I’ve been gigging since I got my own laptop. At 16, I was teaching English and Spanish online, writing and selling creative stories, translating, copywriting—you name it. I wasn’t making much because I was using platforms like Upwork and Fiverr.
My least favorite gigs were tremendously monotonous, such as transcription and translation—I’ll never do them again.
My favorite gigs are those that involve me writing articles on something new, or thought leadership. I love writing articles about AI, big data, and anything about the future of tech. I recently wrote a report for a large client on how insurtech is disrupting the insurance market and what are the possibilities with new technology. It took me like two hours to finish all the research, but it was so fascinating I didn’t mind!
What advice would you give to anyone interested in getting into copywriting, either as a side hustle or full-time?
I must admit that it’s my personal blog, Financially Mint, that helped me land many of the clients I have today. It’s well-designed (important!), it has emojis (important for startup tone of voice), and it positions me as an influencer/thought leader.
When I started the blog, I thought I needed to get as many pageviews as possible and build a community/audience. I don’t get more than a couple thousand pageviews a month, but the blog still looks established. It goes to show that sometimes a well-designed and well-written blog is all you need. ?
For this reason, I would tell anyone who’s looking to get into copywriting to start a blog. Publish something every week. Not every article has to be fantastic, but publish something that’s in your niche every week. Your writing will get better; so will your confidence; and you’ll also be researching and learning about the topics you’ll need to know to sell copywriting services.
I didn’t know I would become a copywriter when I started FM, so the website is 100% a blog. I would recommend others to first set up a professional copywriting website along with a blog, and publish regular articles on your professional website.
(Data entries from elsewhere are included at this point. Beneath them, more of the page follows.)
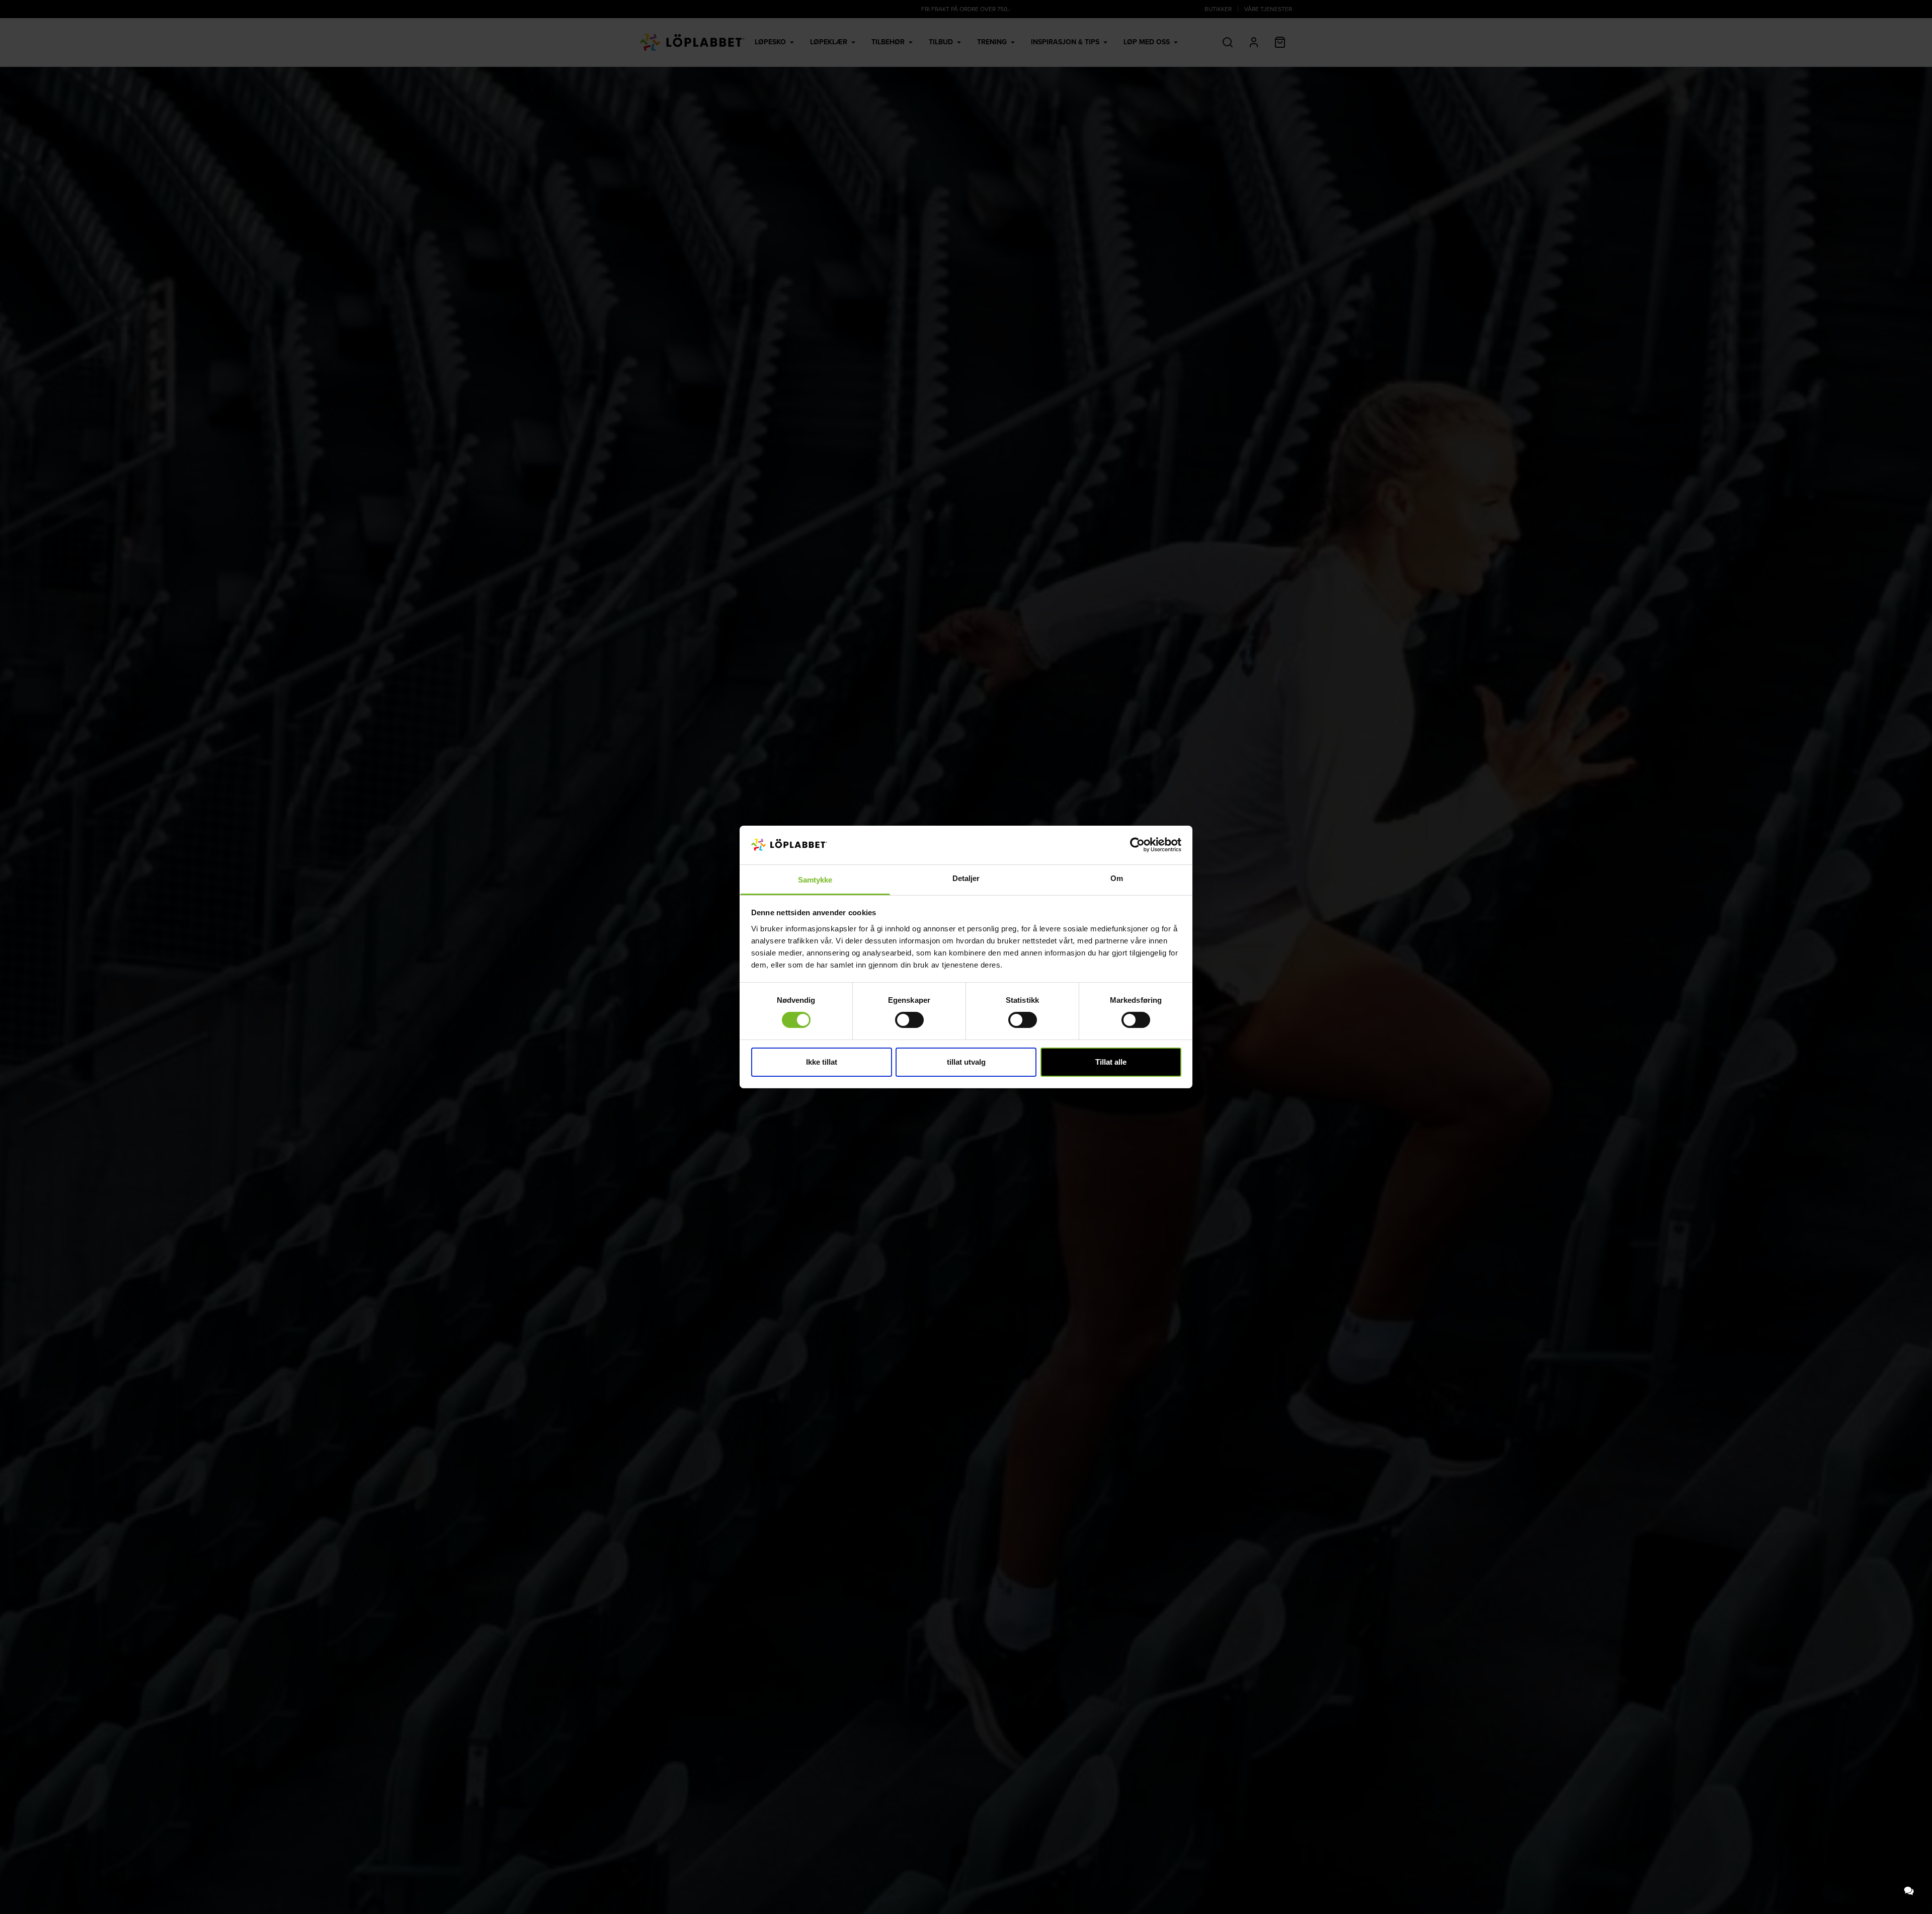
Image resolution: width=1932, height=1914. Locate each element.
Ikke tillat (821, 1062)
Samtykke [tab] (815, 879)
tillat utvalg (966, 1062)
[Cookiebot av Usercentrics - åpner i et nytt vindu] (1137, 844)
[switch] (909, 1020)
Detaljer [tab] (966, 878)
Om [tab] (1116, 878)
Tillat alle (1110, 1062)
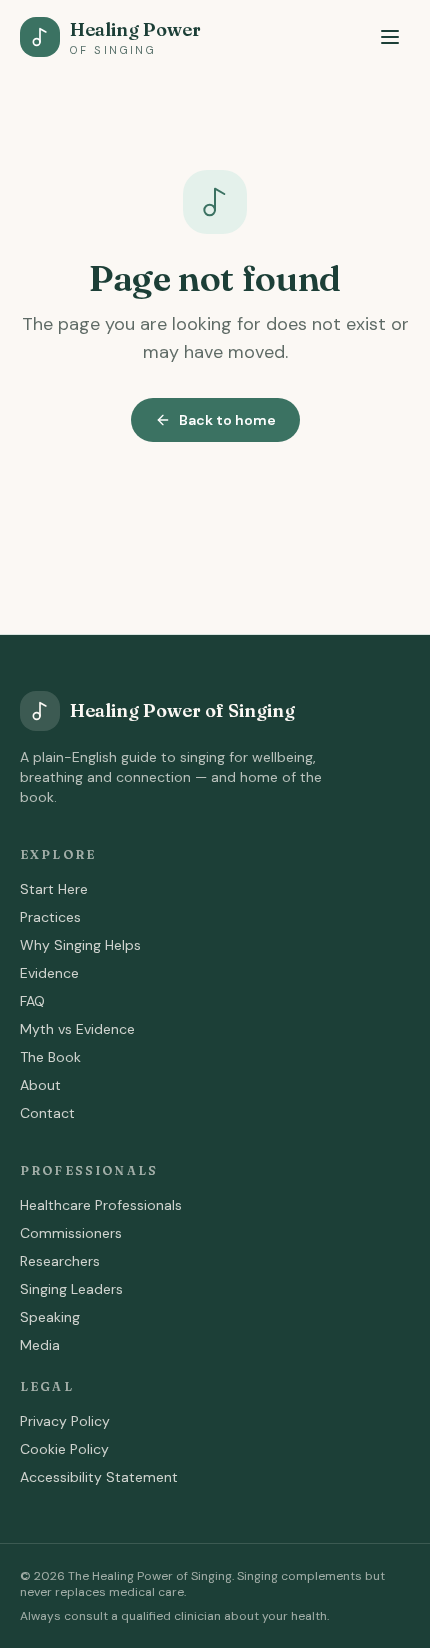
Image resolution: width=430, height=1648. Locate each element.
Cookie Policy (64, 1449)
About (40, 1085)
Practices (50, 917)
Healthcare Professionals (101, 1205)
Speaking (50, 1317)
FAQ (32, 1001)
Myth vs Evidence (77, 1029)
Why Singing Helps (80, 945)
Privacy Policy (65, 1421)
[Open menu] (390, 37)
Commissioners (71, 1233)
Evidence (49, 973)
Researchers (60, 1261)
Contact (47, 1113)
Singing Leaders (71, 1289)
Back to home (227, 420)
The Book (50, 1057)
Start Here (54, 889)
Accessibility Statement (99, 1477)
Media (40, 1345)
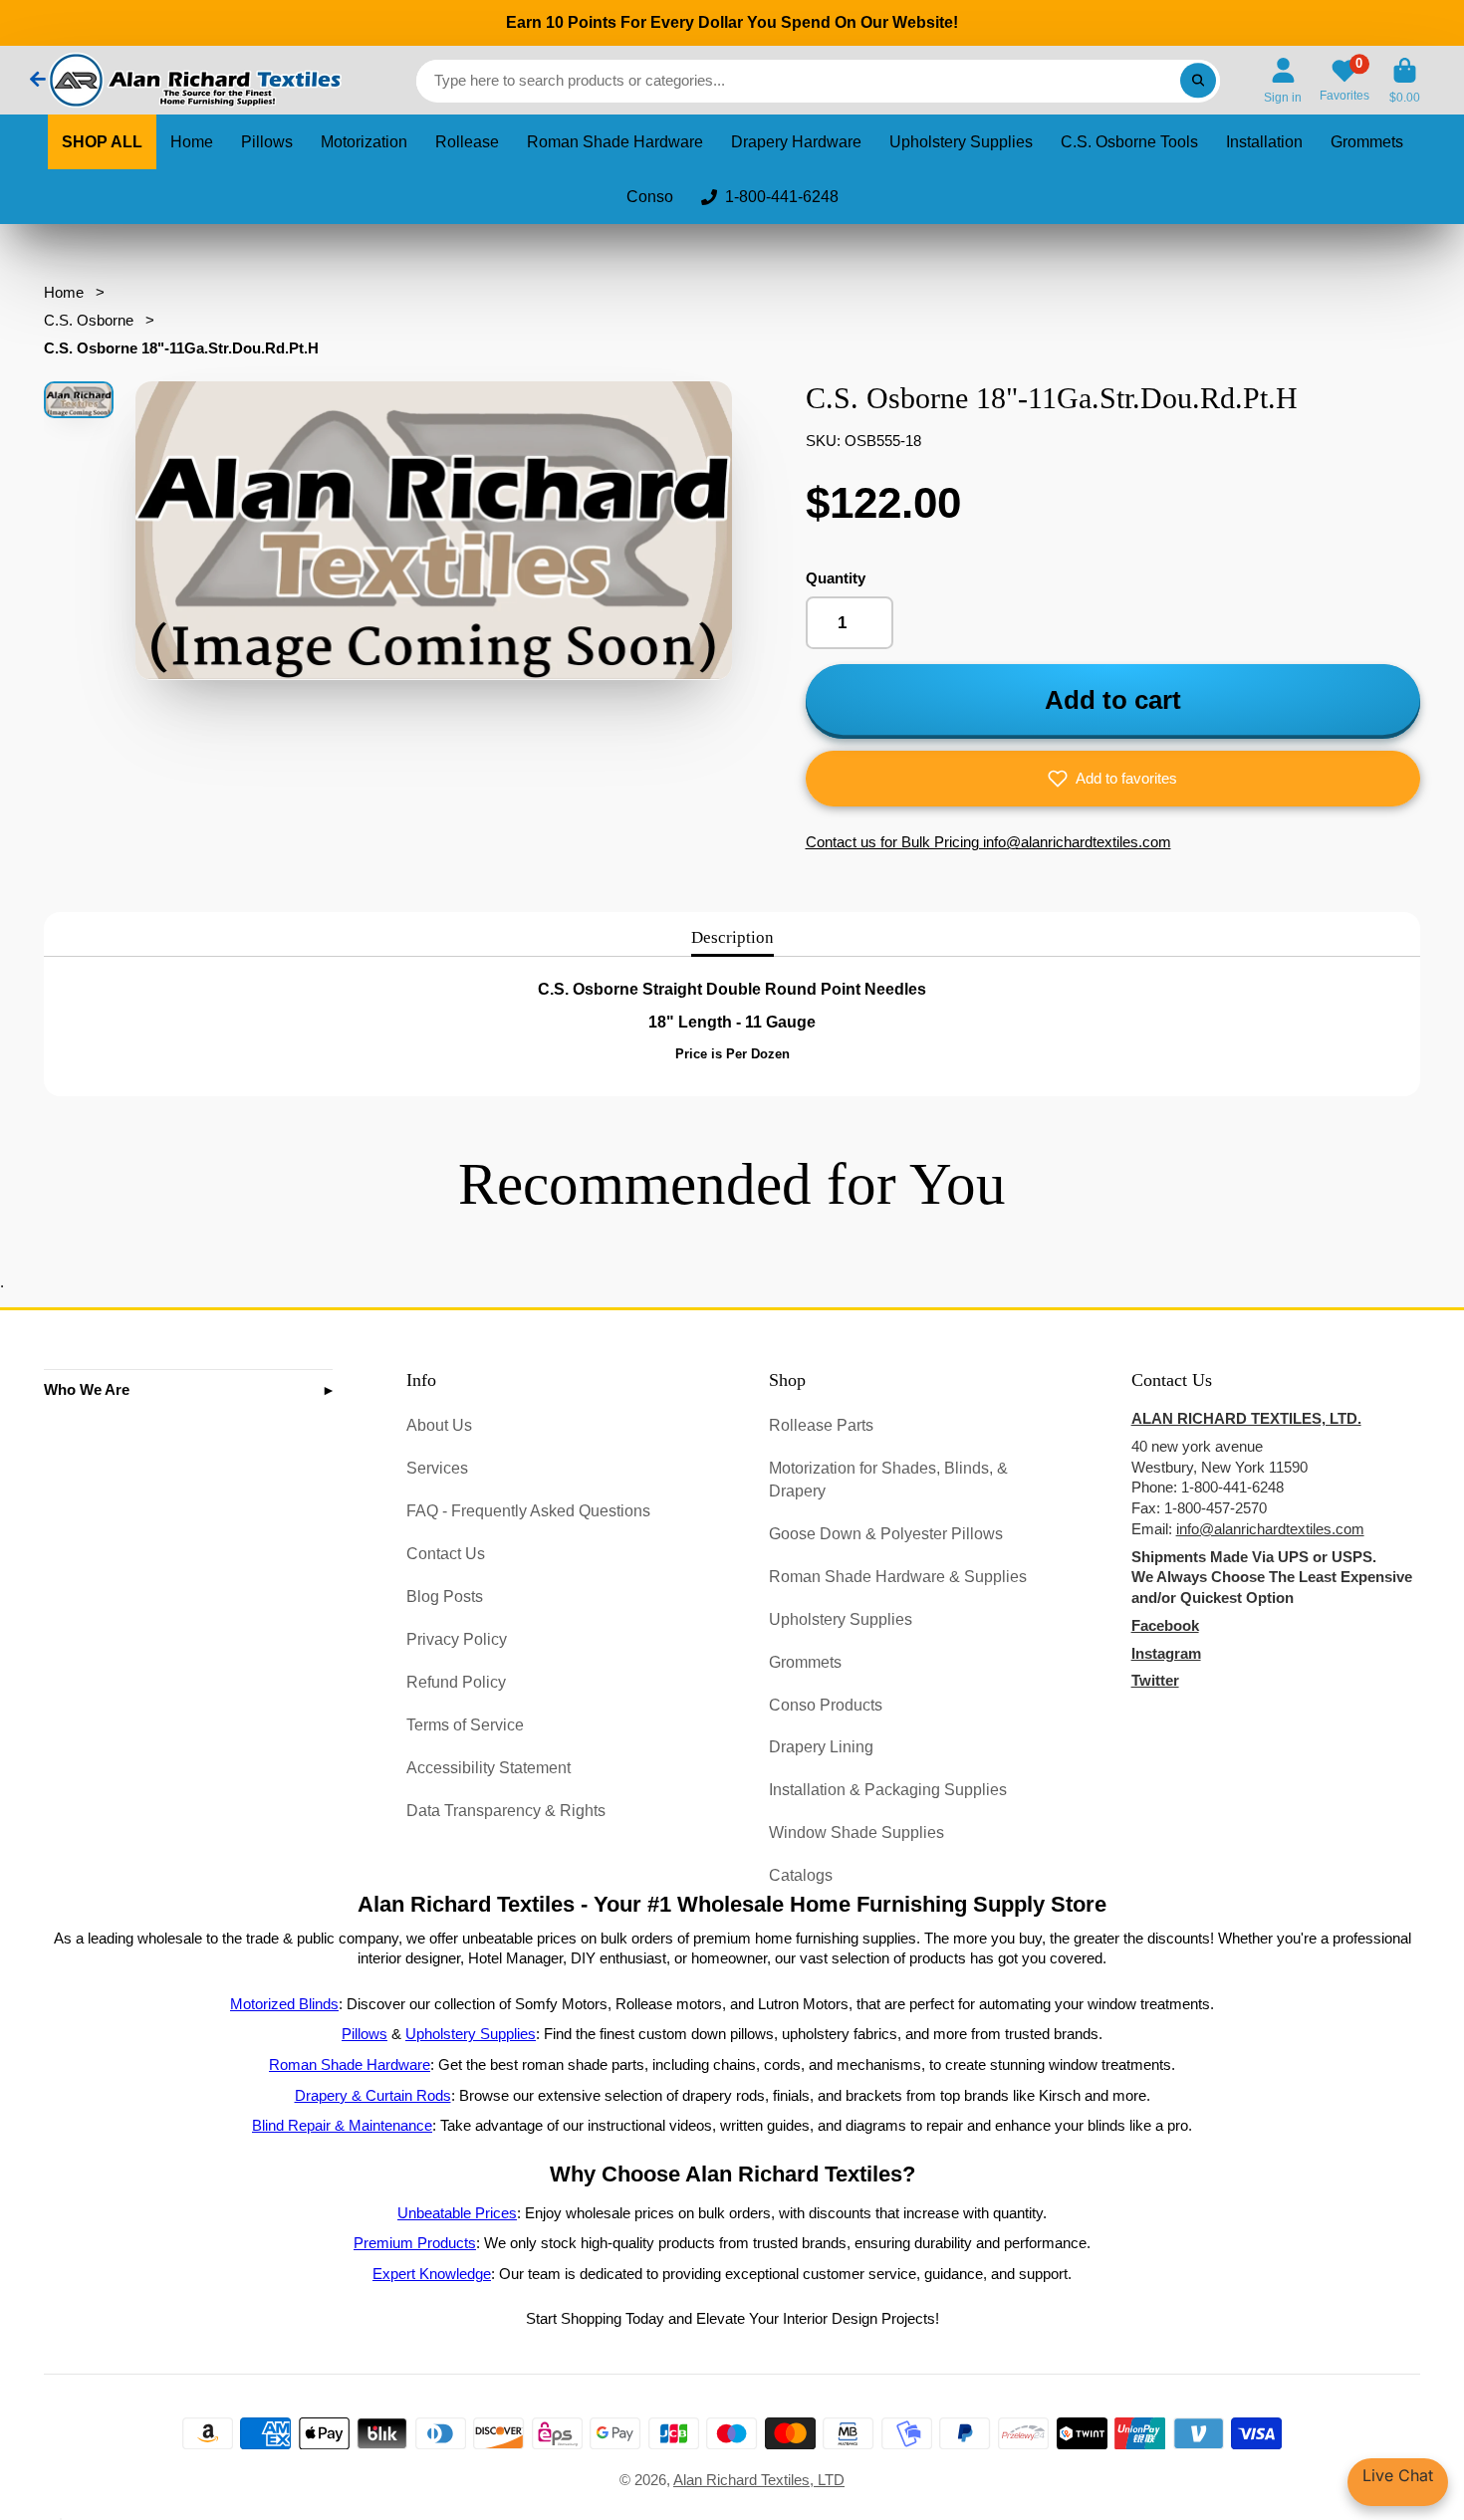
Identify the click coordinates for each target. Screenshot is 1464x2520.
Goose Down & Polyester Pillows (886, 1533)
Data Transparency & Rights (506, 1810)
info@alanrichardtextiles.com (1270, 1529)
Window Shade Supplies (856, 1832)
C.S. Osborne (88, 321)
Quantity (835, 578)
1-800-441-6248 (782, 196)
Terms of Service (465, 1724)
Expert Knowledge (431, 2274)
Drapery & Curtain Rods (373, 2096)
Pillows (267, 141)
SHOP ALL (102, 141)
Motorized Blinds (284, 2004)
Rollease (467, 141)
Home (191, 141)
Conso (649, 196)
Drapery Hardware (796, 141)
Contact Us (445, 1553)
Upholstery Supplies (961, 141)
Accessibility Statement (488, 1767)
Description (732, 937)
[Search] (1197, 80)
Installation (1264, 141)
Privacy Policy (456, 1639)
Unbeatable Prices (457, 2213)
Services (437, 1468)
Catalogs (801, 1875)
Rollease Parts (821, 1425)
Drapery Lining (821, 1746)
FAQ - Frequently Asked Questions (528, 1510)
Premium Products (415, 2243)
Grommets (1367, 141)
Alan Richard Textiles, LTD (759, 2480)
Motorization (364, 141)
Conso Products (825, 1705)
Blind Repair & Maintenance (342, 2126)
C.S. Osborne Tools (1129, 141)
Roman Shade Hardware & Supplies (898, 1576)
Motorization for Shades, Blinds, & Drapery (888, 1479)
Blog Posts (444, 1596)
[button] (1113, 778)
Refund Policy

Now that I call myself a copywriter, I set up my own professional website and I’m also publishing regular articles on that blog. I don’t write on FM anymore; it works purely as portfolio (and to drive traffic to my professional site, Mint Studios ?).
Another great tip is to talk to other copywriters. Connect with them on LinkedIn and meet them for coffee. Ask how they get clients, what advice they have for you and what was their process to become a copywriter. This has been immensely useful to me too. And LinkedIn is gold—share all your weekly articles there, comment on other people, be active.
My final tip: cold pitching does work. Because it takes a ton of work and energy, people think it’s a waste of time. But it totally works, and thanks to this method, I’ve gotten four or five clients. Now that I have a professional website, I think (and hope) it will be faster and easier. Use the Writersincharge method to cold pitch.